* **Task brief**
Working through the lines below, return each one that holds "will".

* **Source data**
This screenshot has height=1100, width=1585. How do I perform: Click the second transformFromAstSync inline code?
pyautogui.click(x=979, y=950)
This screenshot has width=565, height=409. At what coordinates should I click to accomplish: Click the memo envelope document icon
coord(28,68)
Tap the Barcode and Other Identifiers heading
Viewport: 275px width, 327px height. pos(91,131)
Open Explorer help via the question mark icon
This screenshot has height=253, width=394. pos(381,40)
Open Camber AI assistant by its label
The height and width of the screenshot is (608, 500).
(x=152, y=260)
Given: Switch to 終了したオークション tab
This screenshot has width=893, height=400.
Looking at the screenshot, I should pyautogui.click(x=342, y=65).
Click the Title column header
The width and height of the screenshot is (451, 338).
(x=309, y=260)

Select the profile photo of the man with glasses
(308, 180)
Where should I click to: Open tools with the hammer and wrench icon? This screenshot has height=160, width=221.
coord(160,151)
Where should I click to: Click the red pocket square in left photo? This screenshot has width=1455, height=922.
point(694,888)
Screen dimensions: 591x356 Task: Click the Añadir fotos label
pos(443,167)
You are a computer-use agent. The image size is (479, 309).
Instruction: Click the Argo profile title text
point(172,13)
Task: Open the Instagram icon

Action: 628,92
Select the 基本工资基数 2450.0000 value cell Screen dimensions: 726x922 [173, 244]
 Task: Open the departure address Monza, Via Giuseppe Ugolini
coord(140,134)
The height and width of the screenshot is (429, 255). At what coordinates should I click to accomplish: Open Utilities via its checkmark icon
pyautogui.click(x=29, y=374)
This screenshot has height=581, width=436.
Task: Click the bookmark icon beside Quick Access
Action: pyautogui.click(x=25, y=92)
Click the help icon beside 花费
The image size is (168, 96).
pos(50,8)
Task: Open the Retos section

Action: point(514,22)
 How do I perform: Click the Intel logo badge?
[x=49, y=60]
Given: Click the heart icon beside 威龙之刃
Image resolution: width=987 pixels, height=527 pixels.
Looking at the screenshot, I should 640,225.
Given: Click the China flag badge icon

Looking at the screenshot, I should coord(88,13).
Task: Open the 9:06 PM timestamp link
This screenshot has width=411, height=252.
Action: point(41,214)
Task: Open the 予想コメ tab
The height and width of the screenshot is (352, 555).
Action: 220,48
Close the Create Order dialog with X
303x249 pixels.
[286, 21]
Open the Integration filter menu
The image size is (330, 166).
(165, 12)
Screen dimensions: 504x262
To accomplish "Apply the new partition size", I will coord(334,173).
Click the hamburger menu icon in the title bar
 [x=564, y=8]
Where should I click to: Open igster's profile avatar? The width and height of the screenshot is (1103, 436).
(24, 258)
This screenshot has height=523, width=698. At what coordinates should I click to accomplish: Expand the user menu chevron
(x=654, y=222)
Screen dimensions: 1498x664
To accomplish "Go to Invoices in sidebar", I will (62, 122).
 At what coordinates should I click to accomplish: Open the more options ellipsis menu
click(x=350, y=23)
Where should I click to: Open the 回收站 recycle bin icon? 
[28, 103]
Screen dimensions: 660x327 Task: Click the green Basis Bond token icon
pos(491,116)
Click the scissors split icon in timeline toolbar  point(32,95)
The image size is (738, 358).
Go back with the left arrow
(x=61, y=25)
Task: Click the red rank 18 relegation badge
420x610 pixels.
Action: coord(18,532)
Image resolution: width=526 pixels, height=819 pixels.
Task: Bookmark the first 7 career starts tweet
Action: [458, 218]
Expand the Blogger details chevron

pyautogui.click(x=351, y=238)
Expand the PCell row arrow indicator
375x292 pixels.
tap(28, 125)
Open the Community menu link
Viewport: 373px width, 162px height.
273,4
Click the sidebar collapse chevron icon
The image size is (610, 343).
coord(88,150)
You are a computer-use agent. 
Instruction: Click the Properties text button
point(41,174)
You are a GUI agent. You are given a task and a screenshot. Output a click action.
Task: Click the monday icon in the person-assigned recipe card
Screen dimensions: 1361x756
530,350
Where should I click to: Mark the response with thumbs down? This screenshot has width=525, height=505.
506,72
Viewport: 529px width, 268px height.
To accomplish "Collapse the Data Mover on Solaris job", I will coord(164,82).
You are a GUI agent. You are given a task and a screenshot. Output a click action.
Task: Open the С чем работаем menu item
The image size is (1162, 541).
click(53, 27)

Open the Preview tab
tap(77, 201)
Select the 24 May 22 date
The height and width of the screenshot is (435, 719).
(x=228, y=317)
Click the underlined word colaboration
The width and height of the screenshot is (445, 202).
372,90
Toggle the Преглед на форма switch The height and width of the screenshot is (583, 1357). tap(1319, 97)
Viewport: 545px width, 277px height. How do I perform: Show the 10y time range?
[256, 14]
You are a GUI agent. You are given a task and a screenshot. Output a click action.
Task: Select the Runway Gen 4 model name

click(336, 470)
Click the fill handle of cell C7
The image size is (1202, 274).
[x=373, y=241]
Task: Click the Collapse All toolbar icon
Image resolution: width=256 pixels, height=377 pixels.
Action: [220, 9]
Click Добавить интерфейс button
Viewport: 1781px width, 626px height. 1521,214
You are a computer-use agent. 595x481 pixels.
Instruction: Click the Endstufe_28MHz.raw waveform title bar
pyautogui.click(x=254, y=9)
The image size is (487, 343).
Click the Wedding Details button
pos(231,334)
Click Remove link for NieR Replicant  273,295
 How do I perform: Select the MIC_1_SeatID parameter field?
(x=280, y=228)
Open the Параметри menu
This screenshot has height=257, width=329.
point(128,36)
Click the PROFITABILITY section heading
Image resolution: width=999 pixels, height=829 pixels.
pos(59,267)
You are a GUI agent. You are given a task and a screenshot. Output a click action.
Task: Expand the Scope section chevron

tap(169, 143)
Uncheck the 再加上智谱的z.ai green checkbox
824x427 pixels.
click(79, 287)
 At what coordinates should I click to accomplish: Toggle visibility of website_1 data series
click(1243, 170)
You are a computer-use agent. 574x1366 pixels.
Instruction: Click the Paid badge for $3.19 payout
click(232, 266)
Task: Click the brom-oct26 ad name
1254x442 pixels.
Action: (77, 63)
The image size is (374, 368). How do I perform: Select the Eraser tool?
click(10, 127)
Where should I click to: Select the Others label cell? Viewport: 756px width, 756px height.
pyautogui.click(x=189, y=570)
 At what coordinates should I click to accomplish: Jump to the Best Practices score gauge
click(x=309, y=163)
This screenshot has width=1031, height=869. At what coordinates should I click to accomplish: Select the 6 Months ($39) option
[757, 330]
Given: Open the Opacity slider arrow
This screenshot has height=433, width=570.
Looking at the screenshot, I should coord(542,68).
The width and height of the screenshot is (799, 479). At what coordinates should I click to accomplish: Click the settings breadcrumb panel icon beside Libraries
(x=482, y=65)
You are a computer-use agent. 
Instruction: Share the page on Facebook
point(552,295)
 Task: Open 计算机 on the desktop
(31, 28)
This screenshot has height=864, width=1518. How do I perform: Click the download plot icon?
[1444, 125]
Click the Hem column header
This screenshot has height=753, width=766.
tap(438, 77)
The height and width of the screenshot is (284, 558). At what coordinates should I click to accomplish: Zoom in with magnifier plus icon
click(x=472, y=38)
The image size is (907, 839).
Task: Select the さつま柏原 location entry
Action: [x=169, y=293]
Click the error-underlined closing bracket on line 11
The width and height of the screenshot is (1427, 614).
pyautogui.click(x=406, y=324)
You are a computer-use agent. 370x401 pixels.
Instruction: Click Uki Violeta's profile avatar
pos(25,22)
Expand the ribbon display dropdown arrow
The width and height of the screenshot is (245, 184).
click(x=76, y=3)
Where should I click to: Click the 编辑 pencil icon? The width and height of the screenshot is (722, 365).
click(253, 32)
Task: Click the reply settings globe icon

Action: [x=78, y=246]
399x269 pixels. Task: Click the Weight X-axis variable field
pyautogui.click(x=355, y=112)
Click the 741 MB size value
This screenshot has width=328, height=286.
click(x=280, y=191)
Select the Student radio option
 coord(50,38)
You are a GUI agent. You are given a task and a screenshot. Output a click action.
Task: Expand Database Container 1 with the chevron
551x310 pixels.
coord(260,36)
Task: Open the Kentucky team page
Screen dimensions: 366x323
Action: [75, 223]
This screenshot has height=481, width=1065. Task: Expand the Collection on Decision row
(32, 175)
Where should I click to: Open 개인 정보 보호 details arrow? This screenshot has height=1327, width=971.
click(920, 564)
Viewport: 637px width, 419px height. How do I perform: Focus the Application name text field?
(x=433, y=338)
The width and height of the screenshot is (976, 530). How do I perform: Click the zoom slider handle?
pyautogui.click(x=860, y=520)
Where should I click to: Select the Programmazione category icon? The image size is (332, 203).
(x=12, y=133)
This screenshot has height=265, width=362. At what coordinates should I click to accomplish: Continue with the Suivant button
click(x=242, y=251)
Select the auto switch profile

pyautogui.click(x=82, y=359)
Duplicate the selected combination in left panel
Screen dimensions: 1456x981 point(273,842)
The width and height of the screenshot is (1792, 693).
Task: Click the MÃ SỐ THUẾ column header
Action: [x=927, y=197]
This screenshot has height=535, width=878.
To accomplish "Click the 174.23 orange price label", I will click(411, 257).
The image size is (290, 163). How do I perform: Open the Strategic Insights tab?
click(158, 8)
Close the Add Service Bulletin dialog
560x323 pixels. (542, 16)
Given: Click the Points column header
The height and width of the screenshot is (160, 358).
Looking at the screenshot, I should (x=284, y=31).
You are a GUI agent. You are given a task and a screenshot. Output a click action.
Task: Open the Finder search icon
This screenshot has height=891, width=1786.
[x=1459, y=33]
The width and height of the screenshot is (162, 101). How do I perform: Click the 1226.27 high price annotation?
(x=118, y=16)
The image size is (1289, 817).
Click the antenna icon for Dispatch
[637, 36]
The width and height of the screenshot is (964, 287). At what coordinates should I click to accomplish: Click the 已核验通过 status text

* **Solution for this task**
To accomplish "Apply the new partition size", I will coord(334,173).
To accomplish "Go to Invoices in sidebar", I will (62, 122).
To accomplish "Collapse the Data Mover on Solaris job", I will coord(164,82).
To accomplish "Click the 174.23 orange price label", I will click(411, 257).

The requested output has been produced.